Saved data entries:
··········
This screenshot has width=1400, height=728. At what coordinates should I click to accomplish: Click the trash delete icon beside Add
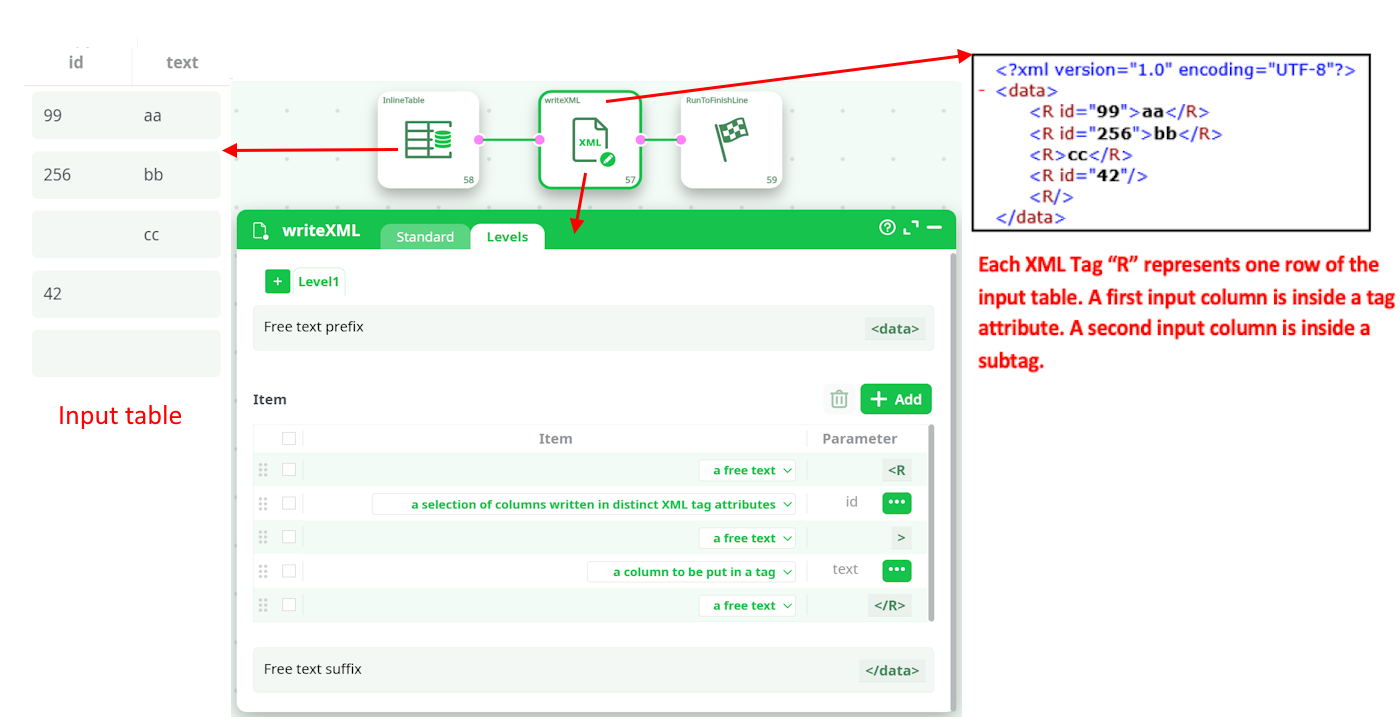839,399
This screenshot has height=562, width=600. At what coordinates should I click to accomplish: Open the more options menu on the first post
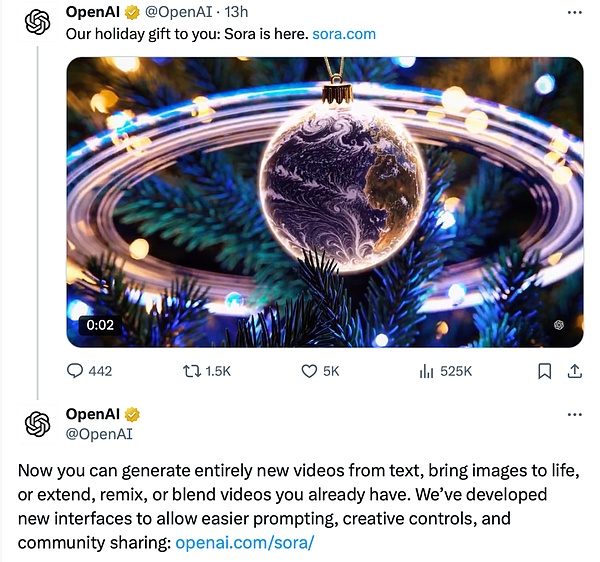pyautogui.click(x=574, y=14)
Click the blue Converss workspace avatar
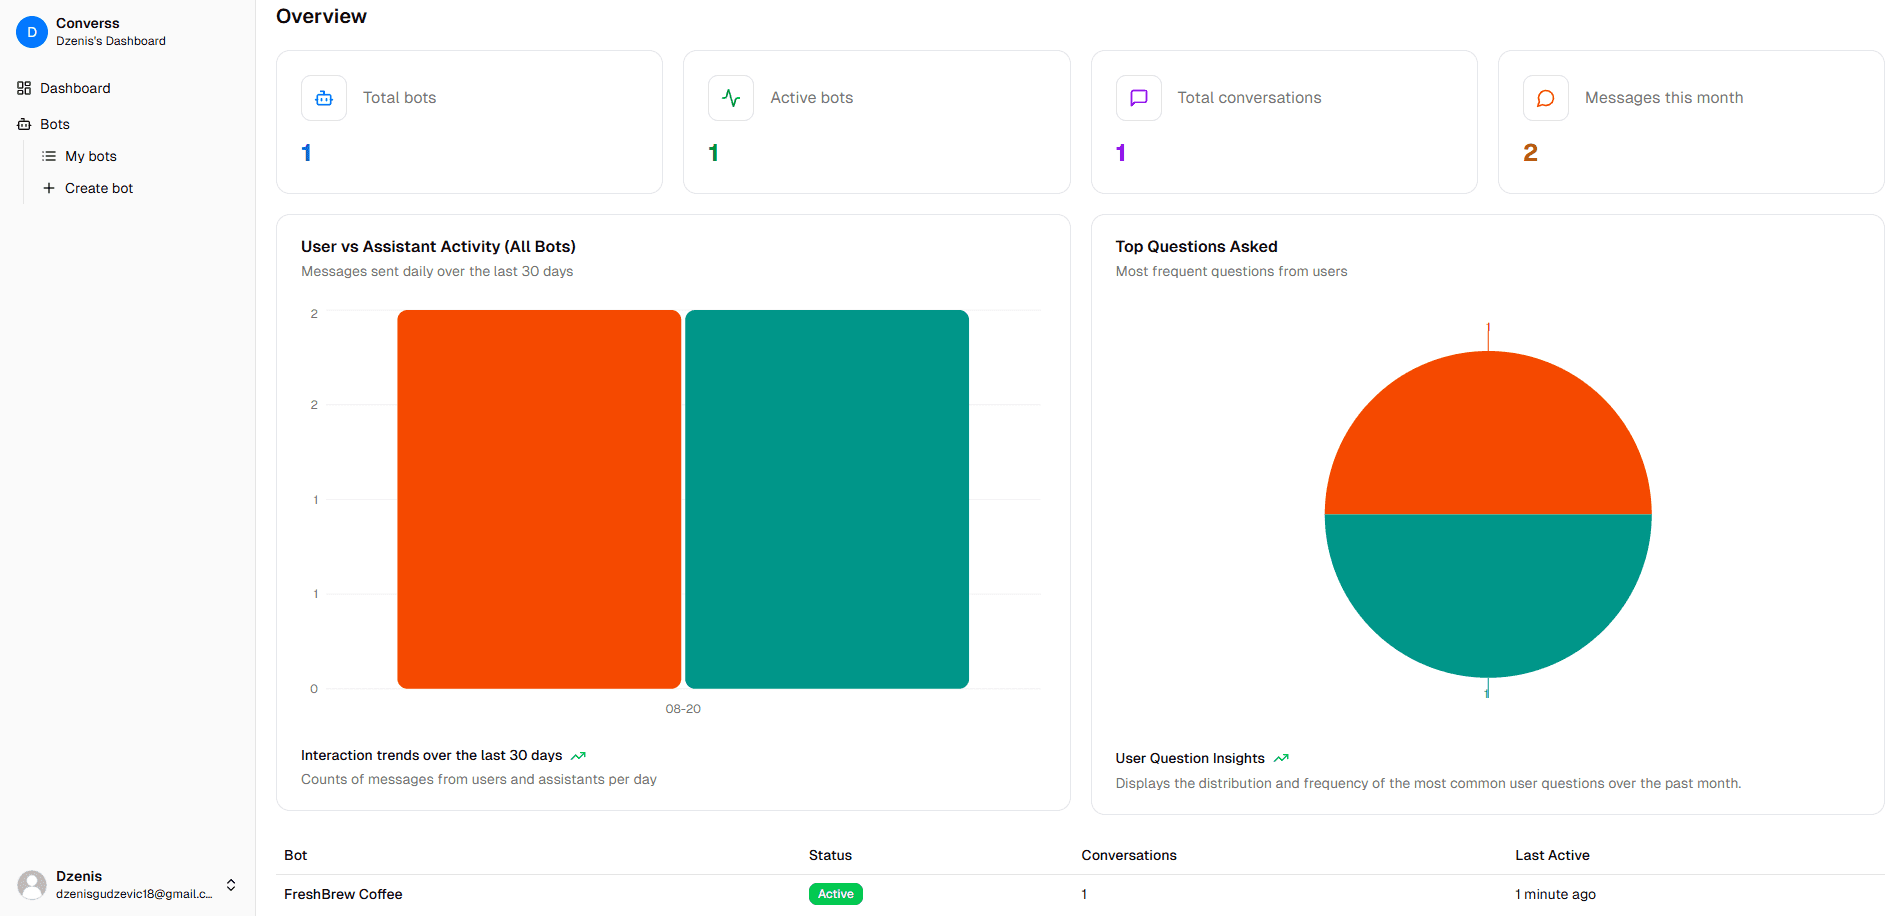The height and width of the screenshot is (916, 1901). pyautogui.click(x=32, y=32)
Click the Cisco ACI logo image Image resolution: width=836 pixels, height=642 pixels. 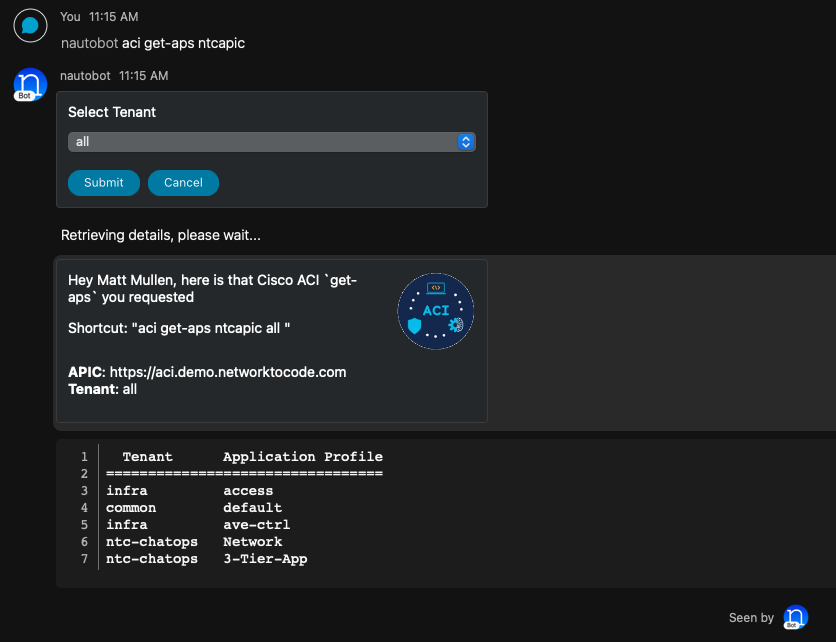(435, 311)
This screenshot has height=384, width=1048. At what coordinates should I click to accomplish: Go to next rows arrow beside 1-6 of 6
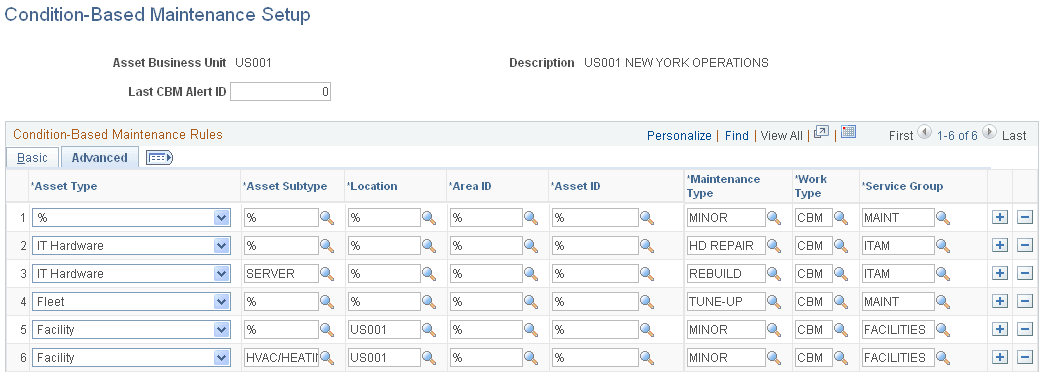[989, 132]
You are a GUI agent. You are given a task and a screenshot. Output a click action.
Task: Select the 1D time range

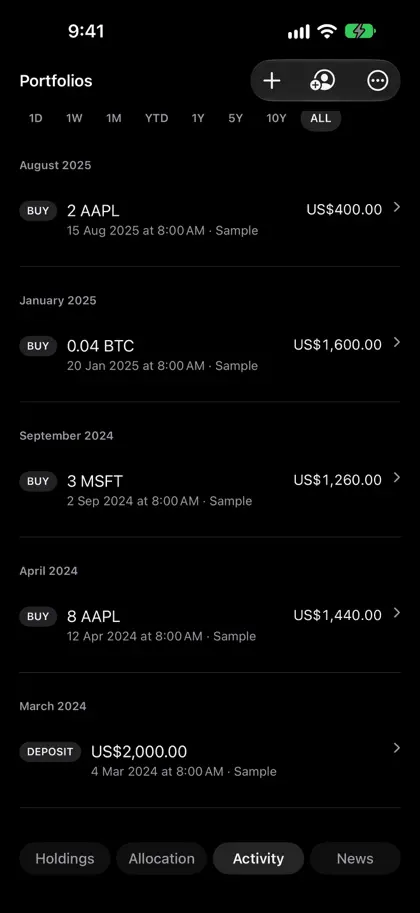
··········
> _EXERCISE DIRECTIONS_:
I would like the lines from the one with "You are a GUI" through the last line of the data above retyped exactly, with pictures left out, please.

> _RESPONSE BOX_:
You are a GUI agent. You are given a task and a screenshot. Output a click action.
Task: Select the 1D time range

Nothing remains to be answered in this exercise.